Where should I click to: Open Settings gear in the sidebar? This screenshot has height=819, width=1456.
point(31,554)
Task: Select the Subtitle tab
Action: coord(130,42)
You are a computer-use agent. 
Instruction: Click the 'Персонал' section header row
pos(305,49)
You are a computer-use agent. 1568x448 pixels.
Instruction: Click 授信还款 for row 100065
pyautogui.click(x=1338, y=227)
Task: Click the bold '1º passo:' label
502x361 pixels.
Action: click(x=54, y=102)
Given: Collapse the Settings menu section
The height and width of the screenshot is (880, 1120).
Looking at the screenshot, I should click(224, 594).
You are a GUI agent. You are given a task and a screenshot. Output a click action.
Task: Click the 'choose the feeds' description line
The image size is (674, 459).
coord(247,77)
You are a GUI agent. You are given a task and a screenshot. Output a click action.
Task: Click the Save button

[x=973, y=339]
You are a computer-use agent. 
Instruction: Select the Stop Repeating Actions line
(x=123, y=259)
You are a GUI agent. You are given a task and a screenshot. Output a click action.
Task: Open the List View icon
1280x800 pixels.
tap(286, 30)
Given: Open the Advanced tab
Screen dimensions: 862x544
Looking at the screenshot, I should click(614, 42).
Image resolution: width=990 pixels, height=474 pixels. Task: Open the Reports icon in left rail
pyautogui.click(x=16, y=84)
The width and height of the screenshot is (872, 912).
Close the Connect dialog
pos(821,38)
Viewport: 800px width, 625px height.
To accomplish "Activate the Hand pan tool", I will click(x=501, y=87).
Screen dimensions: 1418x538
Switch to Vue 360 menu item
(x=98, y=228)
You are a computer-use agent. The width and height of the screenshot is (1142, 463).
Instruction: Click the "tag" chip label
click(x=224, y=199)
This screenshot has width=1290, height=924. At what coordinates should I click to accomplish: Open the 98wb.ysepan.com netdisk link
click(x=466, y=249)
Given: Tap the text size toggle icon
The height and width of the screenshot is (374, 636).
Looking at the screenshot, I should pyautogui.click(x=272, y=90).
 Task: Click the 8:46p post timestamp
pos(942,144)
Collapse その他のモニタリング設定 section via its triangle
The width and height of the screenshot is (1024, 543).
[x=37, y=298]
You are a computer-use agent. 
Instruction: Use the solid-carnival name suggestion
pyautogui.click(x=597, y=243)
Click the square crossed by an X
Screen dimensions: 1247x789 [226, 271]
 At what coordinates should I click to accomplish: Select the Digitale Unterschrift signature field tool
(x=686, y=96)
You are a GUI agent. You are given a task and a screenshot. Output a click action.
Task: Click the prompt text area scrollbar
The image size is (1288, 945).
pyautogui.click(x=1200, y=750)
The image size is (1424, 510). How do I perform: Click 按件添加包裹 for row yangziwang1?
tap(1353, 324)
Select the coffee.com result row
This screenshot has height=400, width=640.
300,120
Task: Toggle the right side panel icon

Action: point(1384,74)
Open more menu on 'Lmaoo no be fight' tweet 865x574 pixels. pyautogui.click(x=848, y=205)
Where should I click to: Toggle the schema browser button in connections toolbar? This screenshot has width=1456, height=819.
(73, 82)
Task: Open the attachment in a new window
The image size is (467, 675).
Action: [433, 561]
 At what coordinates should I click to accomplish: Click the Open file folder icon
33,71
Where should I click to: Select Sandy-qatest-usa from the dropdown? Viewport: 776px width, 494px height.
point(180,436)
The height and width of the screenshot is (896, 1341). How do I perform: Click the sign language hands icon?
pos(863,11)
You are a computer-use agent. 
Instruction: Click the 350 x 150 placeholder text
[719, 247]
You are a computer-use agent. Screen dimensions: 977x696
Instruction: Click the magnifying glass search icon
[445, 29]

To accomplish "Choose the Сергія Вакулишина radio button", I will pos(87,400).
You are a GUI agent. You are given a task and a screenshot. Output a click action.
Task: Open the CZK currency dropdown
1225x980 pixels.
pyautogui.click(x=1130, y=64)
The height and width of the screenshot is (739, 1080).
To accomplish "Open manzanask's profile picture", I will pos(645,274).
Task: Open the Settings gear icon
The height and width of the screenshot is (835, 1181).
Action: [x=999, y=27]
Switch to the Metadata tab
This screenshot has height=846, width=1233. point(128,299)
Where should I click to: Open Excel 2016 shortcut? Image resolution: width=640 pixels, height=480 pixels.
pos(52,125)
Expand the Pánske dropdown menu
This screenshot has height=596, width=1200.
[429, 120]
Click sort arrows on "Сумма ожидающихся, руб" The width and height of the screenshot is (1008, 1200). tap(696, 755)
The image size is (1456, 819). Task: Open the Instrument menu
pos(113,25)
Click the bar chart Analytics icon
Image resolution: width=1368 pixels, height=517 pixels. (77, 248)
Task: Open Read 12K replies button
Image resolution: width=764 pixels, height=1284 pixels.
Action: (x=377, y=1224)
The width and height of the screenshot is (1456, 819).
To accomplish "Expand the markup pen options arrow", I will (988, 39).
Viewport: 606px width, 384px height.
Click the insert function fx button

——

WHAT YOU SHOULD DO:
Rewrite every line of the material above as a JSON list of strings, one string per line, leaving out blank lines.

EXERCISE ANSWER:
[
  "Where should I click to: Open Settings gear in the sidebar? This screenshot has height=819, width=1456.",
  "point(31,554)",
  "Task: Select the Subtitle tab",
  "Action: coord(130,42)",
  "You are a computer-use agent. ",
  "Instruction: Click the 'Персонал' section header row",
  "pos(305,49)",
  "You are a computer-use agent. 1568x448 pixels.",
  "Instruction: Click 授信还款 for row 100065",
  "pyautogui.click(x=1338, y=227)",
  "Task: Click the bold '1º passo:' label",
  "502x361 pixels.",
  "Action: click(x=54, y=102)",
  "Given: Collapse the Settings menu section",
  "The height and width of the screenshot is (880, 1120).",
  "Looking at the screenshot, I should click(224, 594).",
  "You are a GUI agent. You are given a task and a screenshot. Output a click action.",
  "Task: Click the 'choose the feeds' description line",
  "The image size is (674, 459).",
  "coord(247,77)",
  "You are a GUI agent. You are given a task and a screenshot. Output a click action.",
  "Task: Click the Save button",
  "[x=973, y=339]",
  "You are a computer-use agent. ",
  "Instruction: Select the Stop Repeating Actions line",
  "(x=123, y=259)",
  "You are a GUI agent. You are given a task and a screenshot. Output a click action.",
  "Task: Open the List View icon",
  "1280x800 pixels.",
  "tap(286, 30)",
  "Given: Open the Advanced tab",
  "Screen dimensions: 862x544",
  "Looking at the screenshot, I should click(614, 42).",
  "Image resolution: width=990 pixels, height=474 pixels. Task: Open the Reports icon in left rail",
  "pyautogui.click(x=16, y=84)",
  "The width and height of the screenshot is (872, 912).",
  "Close the Connect dialog",
  "pos(821,38)",
  "Viewport: 800px width, 625px height.",
  "To accomplish \"Activate the Hand pan tool\", I will click(x=501, y=87).",
  "Screen dimensions: 1418x538",
  "Switch to Vue 360 menu item",
  "(x=98, y=228)",
  "You are a computer-use agent. The width and height of the screenshot is (1142, 463).",
  "Instruction: Click the \"tag\" chip label",
  "click(x=224, y=199)",
  "This screenshot has width=1290, height=924. At what coordinates should I click to accomplish: Open the 98wb.ysepan.com netdisk link",
  "click(x=466, y=249)",
  "Given: Tap the text size toggle icon",
  "The height and width of the screenshot is (374, 636).",
  "Looking at the screenshot, I should pyautogui.click(x=272, y=90).",
  " Task: Click the 8:46p post timestamp",
  "pos(942,144)",
  "Collapse その他のモニタリング設定 section via its triangle",
  "The width and height of the screenshot is (1024, 543).",
  "[x=37, y=298]",
  "You are a computer-use agent. ",
  "Instruction: Use the solid-carnival name suggestion",
  "pyautogui.click(x=597, y=243)",
  "Click the square crossed by an X",
  "Screen dimensions: 1247x789 [226, 271]",
  " At what coordinates should I click to accomplish: Select the Digitale Unterschrift signature field tool",
  "(x=686, y=96)",
  "You are a GUI agent. You are given a task and a screenshot. Output a click action.",
  "Task: Click the prompt text area scrollbar",
  "The image size is (1288, 945).",
  "pyautogui.click(x=1200, y=750)",
  "The image size is (1424, 510). How do I perform: Click 按件添加包裹 for row yangziwang1?",
  "tap(1353, 324)",
  "Select the coffee.com result row",
  "This screenshot has height=400, width=640.",
  "300,120",
  "Task: Toggle the right side panel icon",
  "Action: point(1384,74)",
  "Open more menu on 'Lmaoo no be fight' tweet 865x574 pixels. pyautogui.click(x=848, y=205)",
  "Where should I click to: Toggle the schema browser button in connections toolbar? This screenshot has width=1456, height=819.",
  "(73, 82)",
  "Task: Open the attachment in a new window",
  "The image size is (467, 675).",
  "Action: [433, 561]",
  " At what coordinates should I click to accomplish: Click the Open file folder icon",
  "33,71",
  "Where should I click to: Select Sandy-qatest-usa from the dropdown? Viewport: 776px width, 494px height.",
  "point(180,436)",
  "The height and width of the screenshot is (896, 1341). How do I perform: Click the sign language hands icon?",
  "pos(863,11)",
  "You are a computer-use agent. ",
  "Instruction: Click the 350 x 150 placeholder text",
  "[719, 247]",
  "You are a computer-use agent. Screen dimensions: 977x696",
  "Instruction: Click the magnifying glass search icon",
  "[445, 29]",
  "To accomplish \"Choose the Сергія Вакулишина radio button\", I will pos(87,400).",
  "You are a GUI agent. You are given a task and a screenshot. Output a click action.",
  "Task: Open the CZK currency dropdown",
  "1225x980 pixels.",
  "pyautogui.click(x=1130, y=64)",
  "The height and width of the screenshot is (739, 1080).",
  "To accomplish \"Open manzanask's profile picture\", I will pos(645,274).",
  "Task: Open the Settings gear icon",
  "The height and width of the screenshot is (835, 1181).",
  "Action: [x=999, y=27]",
  "Switch to the Metadata tab",
  "This screenshot has height=846, width=1233. point(128,299)",
  "Where should I click to: Open Excel 2016 shortcut? Image resolution: width=640 pixels, height=480 pixels.",
  "pos(52,125)",
  "Expand the Pánske dropdown menu",
  "This screenshot has height=596, width=1200.",
  "[429, 120]",
  "Click sort arrows on \"Сумма ожидающихся, руб\" The width and height of the screenshot is (1008, 1200). tap(696, 755)",
  "The image size is (1456, 819). Task: Open the Instrument menu",
  "pos(113,25)",
  "Click the bar chart Analytics icon",
  "Image resolution: width=1368 pixels, height=517 pixels. (77, 248)",
  "Task: Open Read 12K replies button",
  "Image resolution: width=764 pixels, height=1284 pixels.",
  "Action: (x=377, y=1224)",
  "The width and height of the screenshot is (1456, 819).",
  "To accomplish \"Expand the markup pen options arrow\", I will (988, 39).",
  "Viewport: 606px width, 384px height.",
  "Click the insert function fx button"
]